What are some of the resistance you have encountered from users on related to the usage and regular updating MS Project schedules? Thoughts?
A few of the things I’ve heard repeatedly are:
I used to hear a lot about difficulty moving on resource’s remaining work on a task, to another resource, but MSP 2010’s “Team Planner View” provides a wonderful built-in method for handling that.
The Hammock Task isn’t a built in feature in MSP. It can be done using links to schedule task dates, but it isn’t built in.
MSP doesn’t copy custom fields such as Text/Number/etc… fields to it’s baseline. It can be done with additional custom fields though.
Our resources are not used to updating progress this precisely. In the past they could just say, “I’m about half done” or “I need another week”, but PWA wants them to really look at the estimate, the time spent so far, whether they are on track, etc. Of course, this is why we installed Server, not a defect, but that’s been some of the user feedback.
Users also don’t like e-mail alerts, but without them we couldn’t communicate assignments very easily, as we are a global company with resources across many time zones.
What are the consequences of not providing the updates?
The consequences are that the PM has to contact the person to get a status or discuss it in the team meetings, which is what we want to avoid by using Server. Additionally, we want resources to feel that they really own their estimates and the actual effort, and we lose some of that reinforcement if they don’t update actual effort through the system.
What are the consequences for team members not completing their updates? I am finding that if there is no accountability and consequences then they are less inclined to comply. What are your thoughts?
I still have great difficulty in getting work estimates. I have a small group of developers who understand the concept, but everyone else, including my manager (who, amazingly enough, used to be a PM) still want to give me duration-only estimates. As in: (this may take me an hour, but) “give me a week to get it done”. I don’t know how write a dynamic Project plan that will give me accurate forecasted finish dates with no work estimates. Frustrating…..
It sounds like a people want to give themselves a lot of buffer in their estimates. This can be a challenge.
Hi, Jeffrey – it is frustrating, but worse is that I don’t know how to best capture the information in Project.
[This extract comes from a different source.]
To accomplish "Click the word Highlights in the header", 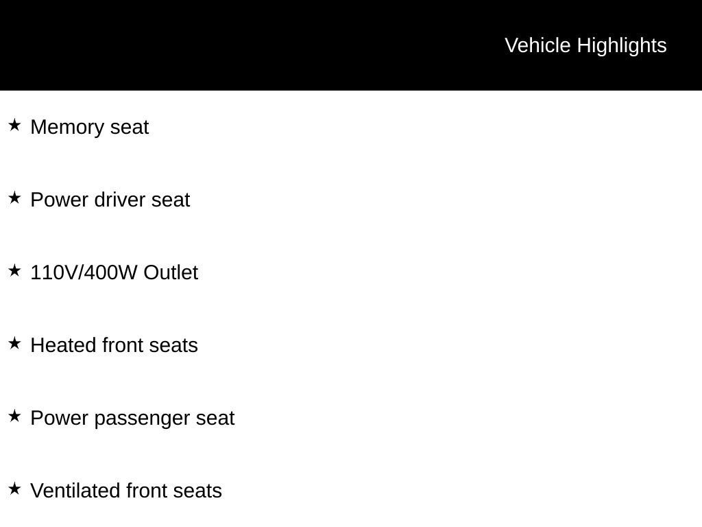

I’ve been using task type=Work for those developers that give me level of effort estimates along with their availability, and I use task type=Duration for everything else. I feel somewhat comfortable with my forecasts for those developers, but how do you forecast a 1 week duration task when a) you don’t know what the real work effort is, and b) you have no confidence the resource won’t ask for another week, or three?
Should I just make every task type=unit?
I should mention (if you couldn’t already guess), we aren’t terribly sophisticated in our processes; no one cares about my Project plan except me and my staff (and only ’cause I make them). And I’m self-taught, although I devoured Dynamic Scheduling by Eric Uttewaal.
Thanks for listening (I don’t think you can actually help me unless you have a gun I can borrow).
“What are the consequences for team members not completing their updates?” There are no real consequences. If the PM is of a certain personality type, he or she might call out the behavior in the context of a team meeting, but that does not always happen.
Our company has not mandated the updates because we already have so many disparate systems with which employees are expected to interact. Various engineering supervisors have different attitudes about what their people should have to do. PWA updates would certainly help the PM out, but they are not critical, since the PM can still do the updates just as before Server came along.
Sarah, we have faced the same problems. Estimation is a skill that people have to work to improve, regardless of the units they use to express the estimate. We standardized on Fixed Work, Effort Driven because it allowed us to all speak in the same terms, but there’s nothing magically better about this method. I do like it because there is a nice correspondence between the estimated and the actual work. It seems to convey more task ownership when I can see my original estimate and the actual time it took me, right there. If I say “give me a week”, I’ll know if I miss the end date, but I’ll learn nothing about why.
Anyway, don’t give up!
It all comes down to PMs, leads, managers, & etc. resisting taking the tinme to plan and status and re-plan properly. Scheduling is a discipline, and it takes discipline to plan and manage a successful project.
MS Project cannot solve this problem, it is just a tool.